■ **STORED RECORDS**:
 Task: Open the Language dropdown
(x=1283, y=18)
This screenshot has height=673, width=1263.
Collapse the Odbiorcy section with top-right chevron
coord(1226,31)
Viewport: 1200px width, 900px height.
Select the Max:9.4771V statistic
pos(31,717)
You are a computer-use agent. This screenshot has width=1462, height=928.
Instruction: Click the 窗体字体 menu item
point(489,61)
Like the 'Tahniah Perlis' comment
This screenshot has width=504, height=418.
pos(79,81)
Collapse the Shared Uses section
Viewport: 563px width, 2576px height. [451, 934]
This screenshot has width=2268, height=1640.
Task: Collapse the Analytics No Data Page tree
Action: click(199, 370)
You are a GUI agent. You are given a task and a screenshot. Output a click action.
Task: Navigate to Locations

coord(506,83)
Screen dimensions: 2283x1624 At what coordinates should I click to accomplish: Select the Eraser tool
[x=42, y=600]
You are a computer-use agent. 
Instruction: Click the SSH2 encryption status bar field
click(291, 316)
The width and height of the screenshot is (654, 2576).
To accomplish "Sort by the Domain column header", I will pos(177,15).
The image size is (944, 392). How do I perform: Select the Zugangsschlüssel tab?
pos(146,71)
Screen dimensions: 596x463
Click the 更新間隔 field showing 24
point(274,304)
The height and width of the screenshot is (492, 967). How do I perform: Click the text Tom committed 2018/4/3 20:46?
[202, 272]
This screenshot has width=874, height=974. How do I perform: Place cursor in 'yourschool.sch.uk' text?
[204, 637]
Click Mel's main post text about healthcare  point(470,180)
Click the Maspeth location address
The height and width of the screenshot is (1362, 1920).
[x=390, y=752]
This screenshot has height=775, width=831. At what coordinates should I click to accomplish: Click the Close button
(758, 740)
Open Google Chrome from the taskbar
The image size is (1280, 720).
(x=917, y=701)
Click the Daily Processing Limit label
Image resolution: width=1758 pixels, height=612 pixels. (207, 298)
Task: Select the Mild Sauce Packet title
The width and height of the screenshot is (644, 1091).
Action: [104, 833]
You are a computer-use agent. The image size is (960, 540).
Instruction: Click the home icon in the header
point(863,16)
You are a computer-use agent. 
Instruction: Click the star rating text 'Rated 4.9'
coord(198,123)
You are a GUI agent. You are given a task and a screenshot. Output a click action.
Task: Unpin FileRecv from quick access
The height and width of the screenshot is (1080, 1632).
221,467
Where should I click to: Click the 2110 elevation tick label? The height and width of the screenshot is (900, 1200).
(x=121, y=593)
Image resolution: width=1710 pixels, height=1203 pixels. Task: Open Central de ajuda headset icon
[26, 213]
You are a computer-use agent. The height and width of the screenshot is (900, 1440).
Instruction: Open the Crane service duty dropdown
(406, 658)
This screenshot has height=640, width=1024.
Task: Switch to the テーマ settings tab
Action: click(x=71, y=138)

■ **WHAT YOU HAVE TO DO**:
Show each line from the listing above that includes the word "size".

■ **SOLVED PROBLEM**:
The image size is (944, 392). How do I perform: Select the Zugangsschlüssel tab?
The image size is (1280, 720).
You are a computer-use agent. The image size is (960, 540).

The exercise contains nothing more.